Tested Middy’s Battlezone feeder rod
...and for the price, this Carp Feeder is worth a look
IF YOU’RE the kind of angler who fishes commercial snake lakes or pools for large carp within short casting distance, you’ll want to take a closer look at one of these very conservatively-priced rods.
The latest 9ft Middy Battlezone Carp Feeder has a wickedly fast progressive action that generates enough power in its butt section to cast up to 30 yards, but it still retains a reasonably soft cushioning action through the tip and mid-sections. That helps prevent hook pulls or snapped hooklengths when playing big fish at close range.
This vertically-challenged Middy powerhouse uses a two-sectioned carbon composite blank with a sufficiently flexible action to suit it to a host of feeder or straight lead applications.
It’s quite capable of handling reel lines from 5lb to 12lb breaking strain, with hooklengths from 5lb (0.15mm) upwards.
That wide tactical spread allows you to fish for all sizes of carp, from double-figure bruisers using heavier lines and big hooks, through to smaller pasties and stockies on lighter maggot feeder tactics.
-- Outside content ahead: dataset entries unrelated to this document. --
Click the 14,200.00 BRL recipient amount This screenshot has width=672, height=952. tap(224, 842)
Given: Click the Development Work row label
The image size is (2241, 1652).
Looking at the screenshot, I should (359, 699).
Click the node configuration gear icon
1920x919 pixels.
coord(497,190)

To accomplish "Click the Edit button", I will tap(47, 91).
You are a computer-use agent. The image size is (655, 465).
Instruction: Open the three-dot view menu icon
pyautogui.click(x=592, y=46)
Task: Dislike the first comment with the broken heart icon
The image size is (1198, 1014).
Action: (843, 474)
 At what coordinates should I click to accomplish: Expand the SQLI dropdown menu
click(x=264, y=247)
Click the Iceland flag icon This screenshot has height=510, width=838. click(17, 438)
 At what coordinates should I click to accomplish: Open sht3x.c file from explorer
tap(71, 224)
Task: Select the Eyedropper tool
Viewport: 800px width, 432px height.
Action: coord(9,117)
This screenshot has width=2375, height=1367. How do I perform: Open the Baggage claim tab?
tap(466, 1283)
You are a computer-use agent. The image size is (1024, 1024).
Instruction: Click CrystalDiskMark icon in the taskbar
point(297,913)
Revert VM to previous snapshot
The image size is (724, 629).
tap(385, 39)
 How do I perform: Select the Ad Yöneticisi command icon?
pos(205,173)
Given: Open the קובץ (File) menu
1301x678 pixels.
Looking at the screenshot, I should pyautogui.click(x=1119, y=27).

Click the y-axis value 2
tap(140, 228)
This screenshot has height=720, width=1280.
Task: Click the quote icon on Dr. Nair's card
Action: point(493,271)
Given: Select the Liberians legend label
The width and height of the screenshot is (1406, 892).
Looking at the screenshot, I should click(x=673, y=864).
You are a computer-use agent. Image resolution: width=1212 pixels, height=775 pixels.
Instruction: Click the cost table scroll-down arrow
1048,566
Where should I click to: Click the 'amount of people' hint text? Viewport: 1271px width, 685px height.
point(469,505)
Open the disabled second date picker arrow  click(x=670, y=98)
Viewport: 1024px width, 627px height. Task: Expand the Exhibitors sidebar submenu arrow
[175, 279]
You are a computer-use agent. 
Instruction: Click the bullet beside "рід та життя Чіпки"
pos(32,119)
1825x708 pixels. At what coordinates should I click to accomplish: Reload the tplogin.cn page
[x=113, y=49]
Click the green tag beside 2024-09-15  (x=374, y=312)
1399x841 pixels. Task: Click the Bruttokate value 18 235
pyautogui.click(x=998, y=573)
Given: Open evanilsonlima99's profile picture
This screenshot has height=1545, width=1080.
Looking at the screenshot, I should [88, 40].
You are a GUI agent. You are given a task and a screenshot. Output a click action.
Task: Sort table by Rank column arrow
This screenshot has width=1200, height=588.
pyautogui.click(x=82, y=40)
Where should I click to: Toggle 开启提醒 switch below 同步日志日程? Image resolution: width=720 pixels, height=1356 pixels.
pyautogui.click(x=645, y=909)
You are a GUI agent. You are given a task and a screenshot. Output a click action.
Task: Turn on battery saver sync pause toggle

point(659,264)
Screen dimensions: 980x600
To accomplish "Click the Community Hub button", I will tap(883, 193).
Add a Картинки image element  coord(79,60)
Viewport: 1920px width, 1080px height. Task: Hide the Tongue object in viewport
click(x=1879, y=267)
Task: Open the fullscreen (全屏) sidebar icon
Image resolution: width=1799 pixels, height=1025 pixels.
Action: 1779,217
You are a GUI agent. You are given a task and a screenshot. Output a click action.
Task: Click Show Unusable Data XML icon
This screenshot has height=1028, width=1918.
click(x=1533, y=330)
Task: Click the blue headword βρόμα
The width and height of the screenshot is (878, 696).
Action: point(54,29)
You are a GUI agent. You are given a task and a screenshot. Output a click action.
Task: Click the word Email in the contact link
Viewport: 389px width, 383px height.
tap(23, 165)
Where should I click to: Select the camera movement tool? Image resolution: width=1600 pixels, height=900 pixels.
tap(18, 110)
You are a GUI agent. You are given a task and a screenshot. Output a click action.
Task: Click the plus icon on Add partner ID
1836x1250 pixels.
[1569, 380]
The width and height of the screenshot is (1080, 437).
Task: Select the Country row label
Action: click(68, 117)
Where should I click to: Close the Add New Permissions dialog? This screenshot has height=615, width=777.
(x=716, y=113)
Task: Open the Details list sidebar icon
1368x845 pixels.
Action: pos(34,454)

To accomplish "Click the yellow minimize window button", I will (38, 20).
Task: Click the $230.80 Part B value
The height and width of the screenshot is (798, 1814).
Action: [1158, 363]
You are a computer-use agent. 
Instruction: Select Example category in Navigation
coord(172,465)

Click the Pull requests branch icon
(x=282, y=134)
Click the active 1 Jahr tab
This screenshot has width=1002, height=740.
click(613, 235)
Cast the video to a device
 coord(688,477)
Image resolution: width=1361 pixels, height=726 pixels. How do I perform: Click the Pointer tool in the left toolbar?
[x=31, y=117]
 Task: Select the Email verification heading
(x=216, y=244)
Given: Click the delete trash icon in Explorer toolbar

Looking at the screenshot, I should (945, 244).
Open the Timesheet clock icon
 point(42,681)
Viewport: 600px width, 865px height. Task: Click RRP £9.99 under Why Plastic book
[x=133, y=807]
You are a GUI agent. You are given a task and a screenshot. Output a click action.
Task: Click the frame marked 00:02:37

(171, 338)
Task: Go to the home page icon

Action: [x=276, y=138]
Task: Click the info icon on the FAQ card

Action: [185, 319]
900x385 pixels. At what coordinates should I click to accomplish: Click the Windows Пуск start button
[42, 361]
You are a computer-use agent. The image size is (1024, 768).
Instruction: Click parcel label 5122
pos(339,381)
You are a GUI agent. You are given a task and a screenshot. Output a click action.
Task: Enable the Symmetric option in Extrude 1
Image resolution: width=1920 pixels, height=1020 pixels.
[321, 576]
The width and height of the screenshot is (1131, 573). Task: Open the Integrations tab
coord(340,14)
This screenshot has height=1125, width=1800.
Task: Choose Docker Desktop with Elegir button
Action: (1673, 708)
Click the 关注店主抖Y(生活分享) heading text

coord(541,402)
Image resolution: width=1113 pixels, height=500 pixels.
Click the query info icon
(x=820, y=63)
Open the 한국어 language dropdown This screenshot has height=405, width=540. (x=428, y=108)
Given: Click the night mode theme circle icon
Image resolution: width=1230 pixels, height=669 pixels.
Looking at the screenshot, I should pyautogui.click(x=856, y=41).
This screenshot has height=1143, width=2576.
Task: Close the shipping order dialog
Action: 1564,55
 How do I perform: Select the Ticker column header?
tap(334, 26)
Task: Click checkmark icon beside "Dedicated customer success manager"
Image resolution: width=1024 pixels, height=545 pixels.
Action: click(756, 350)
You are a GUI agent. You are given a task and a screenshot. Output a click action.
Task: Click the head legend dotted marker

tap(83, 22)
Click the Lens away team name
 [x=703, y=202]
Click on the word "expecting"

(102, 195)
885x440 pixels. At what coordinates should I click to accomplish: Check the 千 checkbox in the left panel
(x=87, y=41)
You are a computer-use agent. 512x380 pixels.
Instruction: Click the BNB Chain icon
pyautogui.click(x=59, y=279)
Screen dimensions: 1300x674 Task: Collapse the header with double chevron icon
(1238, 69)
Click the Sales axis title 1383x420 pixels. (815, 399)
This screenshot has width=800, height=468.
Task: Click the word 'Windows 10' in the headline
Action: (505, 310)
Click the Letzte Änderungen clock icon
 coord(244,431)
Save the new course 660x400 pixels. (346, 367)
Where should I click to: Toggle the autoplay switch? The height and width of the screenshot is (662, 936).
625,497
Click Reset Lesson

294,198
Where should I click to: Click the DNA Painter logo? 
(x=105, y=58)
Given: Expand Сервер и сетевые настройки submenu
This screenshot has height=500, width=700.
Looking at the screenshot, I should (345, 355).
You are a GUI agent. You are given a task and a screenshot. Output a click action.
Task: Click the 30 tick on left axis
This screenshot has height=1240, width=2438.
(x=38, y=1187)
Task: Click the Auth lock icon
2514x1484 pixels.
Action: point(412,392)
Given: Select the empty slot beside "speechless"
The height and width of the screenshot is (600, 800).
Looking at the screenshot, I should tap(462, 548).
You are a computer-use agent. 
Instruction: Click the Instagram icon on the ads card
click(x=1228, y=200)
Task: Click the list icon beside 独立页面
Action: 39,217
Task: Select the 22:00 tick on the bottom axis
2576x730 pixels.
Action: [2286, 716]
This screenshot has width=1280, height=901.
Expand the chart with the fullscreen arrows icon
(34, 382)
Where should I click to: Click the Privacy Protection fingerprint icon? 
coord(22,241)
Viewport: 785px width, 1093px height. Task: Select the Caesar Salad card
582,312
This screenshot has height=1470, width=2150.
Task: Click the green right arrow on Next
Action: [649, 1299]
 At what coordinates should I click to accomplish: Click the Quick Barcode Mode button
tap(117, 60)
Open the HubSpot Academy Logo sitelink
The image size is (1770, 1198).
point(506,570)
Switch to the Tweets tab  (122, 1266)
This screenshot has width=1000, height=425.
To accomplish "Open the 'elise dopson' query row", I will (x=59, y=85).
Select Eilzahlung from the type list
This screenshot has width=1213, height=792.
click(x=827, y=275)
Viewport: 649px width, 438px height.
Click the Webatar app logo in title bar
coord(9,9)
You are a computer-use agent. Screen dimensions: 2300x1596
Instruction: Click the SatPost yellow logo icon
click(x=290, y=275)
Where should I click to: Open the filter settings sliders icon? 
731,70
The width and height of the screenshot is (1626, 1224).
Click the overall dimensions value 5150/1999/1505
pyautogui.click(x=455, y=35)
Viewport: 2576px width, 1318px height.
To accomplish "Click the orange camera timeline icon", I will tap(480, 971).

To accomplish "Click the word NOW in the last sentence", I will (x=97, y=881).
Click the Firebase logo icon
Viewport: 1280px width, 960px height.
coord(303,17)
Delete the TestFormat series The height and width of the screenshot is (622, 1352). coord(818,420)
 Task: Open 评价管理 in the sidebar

The rod comes with two pushin glass quivertips which are in total synch with its aggressively progressive action, showing no signs of flat spotting along the carrier section.
These robust tips allow you to chuck feeders weighing up to about 2oz without the rod bucking around wildly post-cast.
The paler yellow quivertip would be my first choice for most fishing situations. However, for fixed Method feeder tactics when big carp are likely to be ripping the rod off the rest, I would go for the blaze-coloured tip.
Other key features of the Battlezone include a full-length cork-tipped wipe-clean EVA handle, and decent quality lined guides throughout.
I took the test rod to Stretton Lakes, a day-ticket fishery just off the A1 north of Peterborough. My swim was typical of many commercial lakes, with a short chuck of around 25 yards up to the back of an island to find the shallower water.
The rod was rigged with 5lb reel line and a 20g Method feeder loaded with 2mm micro pellets. For hookbait I opted for a single grain of sweetcorn hair-rigged on a size 16 hook.
Once a bit of bait had gone in I built up a steady casting rhythm, netting a procession of fish to 5lb almost every cast.
Under load, Middy’s tiny terror bends quickly into its full fighting curve, but even then its top section stays reasonably soft, cushioning the hooklength and making playing fish of all sizes a pleasure.
It should be remembered that the rod still packs a fair old punch that shouldn’t be taken for granted.
That steely mid-section takes a bit of getting used to if hook pulls are to be totally avoided, especially when smaller fish are at the sharp end.
Price: £45, but shop around – I found this rod being sold for as little as £29.99
These carp were no match for the Battlezone.